Agnès Ntamabyaliro Rutagwera (born 1937) is a Rwandan politician. Though she was of mixed Tutsi-Hutu descent and children of intermarriage were targets during the genocide, Rutagwera has been sentenced for her involvement in the genocide against Tutsi in Rwanda. Notably, she was accused of arranging the murder of Tutsi politician Jean-Baptiste Habyalimana, who resisted the genocide.

==Life==
Ntamabyariro was born in 1937 and she had a Tutsi mother and a Hutu father. In 1994 she was the minister of justice in the provisional government that was held responsible for the genocide that took place in Rwanda.

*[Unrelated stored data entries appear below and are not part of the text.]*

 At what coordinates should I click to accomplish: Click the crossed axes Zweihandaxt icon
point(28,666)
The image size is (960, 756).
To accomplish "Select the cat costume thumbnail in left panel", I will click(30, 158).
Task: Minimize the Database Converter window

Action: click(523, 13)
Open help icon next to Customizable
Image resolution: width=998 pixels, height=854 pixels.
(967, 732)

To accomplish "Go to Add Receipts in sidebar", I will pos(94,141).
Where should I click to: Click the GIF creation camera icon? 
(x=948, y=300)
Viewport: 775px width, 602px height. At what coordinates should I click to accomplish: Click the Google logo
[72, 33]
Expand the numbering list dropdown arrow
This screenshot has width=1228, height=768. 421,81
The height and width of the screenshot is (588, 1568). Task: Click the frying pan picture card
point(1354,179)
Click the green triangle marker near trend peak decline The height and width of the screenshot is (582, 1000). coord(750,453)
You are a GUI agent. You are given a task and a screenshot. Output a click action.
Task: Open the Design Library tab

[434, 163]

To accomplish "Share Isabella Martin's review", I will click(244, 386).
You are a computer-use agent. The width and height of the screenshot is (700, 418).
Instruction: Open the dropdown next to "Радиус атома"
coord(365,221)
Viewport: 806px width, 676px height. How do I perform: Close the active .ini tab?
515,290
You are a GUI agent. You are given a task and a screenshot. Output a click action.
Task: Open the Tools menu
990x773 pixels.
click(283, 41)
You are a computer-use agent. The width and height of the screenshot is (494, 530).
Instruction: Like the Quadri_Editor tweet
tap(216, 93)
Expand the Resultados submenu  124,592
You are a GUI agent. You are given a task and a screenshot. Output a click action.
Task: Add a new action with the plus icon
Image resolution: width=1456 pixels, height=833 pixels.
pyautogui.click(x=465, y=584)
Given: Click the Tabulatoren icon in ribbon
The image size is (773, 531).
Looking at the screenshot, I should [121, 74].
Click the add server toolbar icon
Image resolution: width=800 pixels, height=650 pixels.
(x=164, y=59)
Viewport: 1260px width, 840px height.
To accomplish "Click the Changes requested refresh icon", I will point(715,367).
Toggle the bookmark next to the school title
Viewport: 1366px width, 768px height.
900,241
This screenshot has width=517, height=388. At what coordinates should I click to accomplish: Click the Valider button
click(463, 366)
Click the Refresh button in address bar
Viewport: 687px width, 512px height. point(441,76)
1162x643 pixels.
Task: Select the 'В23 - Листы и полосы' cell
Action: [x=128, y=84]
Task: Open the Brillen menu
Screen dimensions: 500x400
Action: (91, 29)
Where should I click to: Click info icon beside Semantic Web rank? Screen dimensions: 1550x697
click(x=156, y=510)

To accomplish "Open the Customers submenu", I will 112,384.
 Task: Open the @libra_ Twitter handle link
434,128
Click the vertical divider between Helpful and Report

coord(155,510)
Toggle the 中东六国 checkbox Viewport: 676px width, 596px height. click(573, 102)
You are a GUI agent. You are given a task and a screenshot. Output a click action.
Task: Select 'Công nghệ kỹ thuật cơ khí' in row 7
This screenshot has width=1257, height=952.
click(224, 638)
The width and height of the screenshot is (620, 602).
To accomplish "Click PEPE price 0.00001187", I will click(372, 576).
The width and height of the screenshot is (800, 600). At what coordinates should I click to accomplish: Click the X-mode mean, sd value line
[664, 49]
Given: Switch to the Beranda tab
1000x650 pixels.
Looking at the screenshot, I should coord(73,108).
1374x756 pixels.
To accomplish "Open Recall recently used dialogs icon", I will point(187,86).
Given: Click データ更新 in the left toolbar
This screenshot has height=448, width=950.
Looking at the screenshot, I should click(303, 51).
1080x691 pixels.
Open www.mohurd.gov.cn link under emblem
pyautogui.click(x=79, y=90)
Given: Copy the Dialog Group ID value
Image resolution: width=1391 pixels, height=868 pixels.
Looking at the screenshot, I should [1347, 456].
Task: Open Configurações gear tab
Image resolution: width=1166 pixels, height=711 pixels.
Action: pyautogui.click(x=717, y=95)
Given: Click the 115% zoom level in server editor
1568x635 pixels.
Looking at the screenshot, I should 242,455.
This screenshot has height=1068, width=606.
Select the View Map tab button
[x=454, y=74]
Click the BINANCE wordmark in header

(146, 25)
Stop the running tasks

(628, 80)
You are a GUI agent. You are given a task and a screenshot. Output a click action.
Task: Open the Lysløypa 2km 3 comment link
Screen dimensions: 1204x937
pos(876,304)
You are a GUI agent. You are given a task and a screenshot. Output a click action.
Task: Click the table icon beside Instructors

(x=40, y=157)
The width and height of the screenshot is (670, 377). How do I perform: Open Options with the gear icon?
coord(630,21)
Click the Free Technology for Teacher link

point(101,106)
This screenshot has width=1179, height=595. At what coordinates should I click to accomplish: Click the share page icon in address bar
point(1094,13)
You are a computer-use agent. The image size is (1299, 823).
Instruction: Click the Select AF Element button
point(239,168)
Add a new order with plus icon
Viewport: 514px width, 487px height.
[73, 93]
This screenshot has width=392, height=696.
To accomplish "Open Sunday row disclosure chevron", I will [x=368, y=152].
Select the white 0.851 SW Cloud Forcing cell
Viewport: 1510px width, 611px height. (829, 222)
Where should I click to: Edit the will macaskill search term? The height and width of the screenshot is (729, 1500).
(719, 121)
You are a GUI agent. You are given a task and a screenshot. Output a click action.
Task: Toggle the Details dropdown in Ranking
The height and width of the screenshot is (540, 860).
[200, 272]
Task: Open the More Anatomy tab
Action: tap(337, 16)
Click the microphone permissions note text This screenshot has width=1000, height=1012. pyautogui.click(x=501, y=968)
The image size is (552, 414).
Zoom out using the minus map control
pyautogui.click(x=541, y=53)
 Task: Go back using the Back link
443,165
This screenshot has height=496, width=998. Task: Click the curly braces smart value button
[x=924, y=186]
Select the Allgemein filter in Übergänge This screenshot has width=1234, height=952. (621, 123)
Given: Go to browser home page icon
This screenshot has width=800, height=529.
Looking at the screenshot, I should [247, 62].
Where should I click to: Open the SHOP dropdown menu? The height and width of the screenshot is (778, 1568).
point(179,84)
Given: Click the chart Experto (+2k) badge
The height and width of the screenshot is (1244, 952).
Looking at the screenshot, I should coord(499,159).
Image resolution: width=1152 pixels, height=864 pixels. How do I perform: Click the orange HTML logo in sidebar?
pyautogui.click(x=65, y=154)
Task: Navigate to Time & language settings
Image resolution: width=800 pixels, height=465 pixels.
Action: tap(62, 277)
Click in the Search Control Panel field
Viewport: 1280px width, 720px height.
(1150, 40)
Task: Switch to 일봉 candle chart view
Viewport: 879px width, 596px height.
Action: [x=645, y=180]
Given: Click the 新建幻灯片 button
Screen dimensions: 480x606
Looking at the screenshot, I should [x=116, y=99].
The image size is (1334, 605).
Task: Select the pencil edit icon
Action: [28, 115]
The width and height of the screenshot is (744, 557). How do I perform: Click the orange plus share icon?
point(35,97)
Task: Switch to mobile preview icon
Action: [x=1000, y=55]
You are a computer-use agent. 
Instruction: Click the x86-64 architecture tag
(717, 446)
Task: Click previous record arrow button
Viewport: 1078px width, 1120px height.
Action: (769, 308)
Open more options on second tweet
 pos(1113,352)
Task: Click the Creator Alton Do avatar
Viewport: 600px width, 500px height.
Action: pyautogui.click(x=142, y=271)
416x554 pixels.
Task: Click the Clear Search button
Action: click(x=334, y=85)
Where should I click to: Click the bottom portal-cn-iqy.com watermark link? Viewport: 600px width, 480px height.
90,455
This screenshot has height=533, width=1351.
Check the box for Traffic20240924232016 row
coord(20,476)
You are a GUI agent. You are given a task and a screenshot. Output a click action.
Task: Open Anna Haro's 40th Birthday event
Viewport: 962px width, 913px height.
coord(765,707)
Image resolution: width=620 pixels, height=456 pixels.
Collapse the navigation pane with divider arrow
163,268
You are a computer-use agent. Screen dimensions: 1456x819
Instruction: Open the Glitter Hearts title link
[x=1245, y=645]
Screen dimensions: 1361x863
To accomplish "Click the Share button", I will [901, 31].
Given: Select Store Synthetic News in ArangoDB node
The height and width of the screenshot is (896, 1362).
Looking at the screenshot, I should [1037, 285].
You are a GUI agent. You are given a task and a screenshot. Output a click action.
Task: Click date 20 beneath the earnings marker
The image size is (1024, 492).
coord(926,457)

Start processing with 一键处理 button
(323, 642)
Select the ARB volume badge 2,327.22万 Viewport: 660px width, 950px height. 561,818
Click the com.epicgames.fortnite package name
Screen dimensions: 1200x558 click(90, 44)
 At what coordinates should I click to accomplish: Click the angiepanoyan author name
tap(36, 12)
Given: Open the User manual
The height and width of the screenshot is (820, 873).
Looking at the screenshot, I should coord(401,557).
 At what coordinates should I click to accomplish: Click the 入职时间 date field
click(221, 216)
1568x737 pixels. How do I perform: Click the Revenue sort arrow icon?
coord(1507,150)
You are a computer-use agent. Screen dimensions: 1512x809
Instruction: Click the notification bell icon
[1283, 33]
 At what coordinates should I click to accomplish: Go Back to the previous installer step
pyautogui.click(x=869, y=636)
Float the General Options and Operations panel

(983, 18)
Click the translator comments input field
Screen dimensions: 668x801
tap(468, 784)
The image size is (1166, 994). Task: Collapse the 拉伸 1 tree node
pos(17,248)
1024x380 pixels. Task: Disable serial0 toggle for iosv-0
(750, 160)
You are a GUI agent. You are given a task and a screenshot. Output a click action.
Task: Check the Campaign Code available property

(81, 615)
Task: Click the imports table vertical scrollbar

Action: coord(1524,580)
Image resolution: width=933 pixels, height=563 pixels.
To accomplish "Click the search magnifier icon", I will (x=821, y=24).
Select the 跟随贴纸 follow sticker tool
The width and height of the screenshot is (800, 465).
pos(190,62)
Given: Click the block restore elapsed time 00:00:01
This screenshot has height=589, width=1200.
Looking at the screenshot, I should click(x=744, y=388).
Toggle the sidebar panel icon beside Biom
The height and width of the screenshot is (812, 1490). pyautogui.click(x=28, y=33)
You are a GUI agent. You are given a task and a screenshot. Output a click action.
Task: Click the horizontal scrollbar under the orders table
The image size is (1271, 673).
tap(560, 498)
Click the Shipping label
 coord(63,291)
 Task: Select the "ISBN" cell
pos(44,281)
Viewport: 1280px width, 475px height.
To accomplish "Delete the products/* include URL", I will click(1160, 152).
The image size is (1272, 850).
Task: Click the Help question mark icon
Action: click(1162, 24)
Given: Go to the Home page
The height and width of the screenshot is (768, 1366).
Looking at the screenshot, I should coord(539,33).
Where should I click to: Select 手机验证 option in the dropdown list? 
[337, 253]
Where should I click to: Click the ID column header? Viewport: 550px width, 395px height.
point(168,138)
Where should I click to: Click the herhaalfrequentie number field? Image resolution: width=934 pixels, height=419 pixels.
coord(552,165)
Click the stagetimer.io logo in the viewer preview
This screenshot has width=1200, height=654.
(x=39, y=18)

Ntamabyariro is particularly accused of arranging for Jean-Baptiste Habyalimana to be killed. He was a Tutsi prefect who resisted the genocide. She is said to have organised his murder in addition to inciting and planning the genocide. Ntamabyariro was abducted on 27 May 1997 from her home in Mufulira, Zambia, ostensibly by the Zambian immigration service. The Zambian government denied any involvement, however, and Amnesty International raised concerns about her safety. She was later discovered in a prison in Kigali. She would wait a decade before she was put on trial.

She was sentenced in 2009 to life imprisonment by the Rwandan government. Justin Mugenzi and Prosper Mugiraneza were also implicated in Habyalimana's murder but they were acquitted of all charges in February 2013.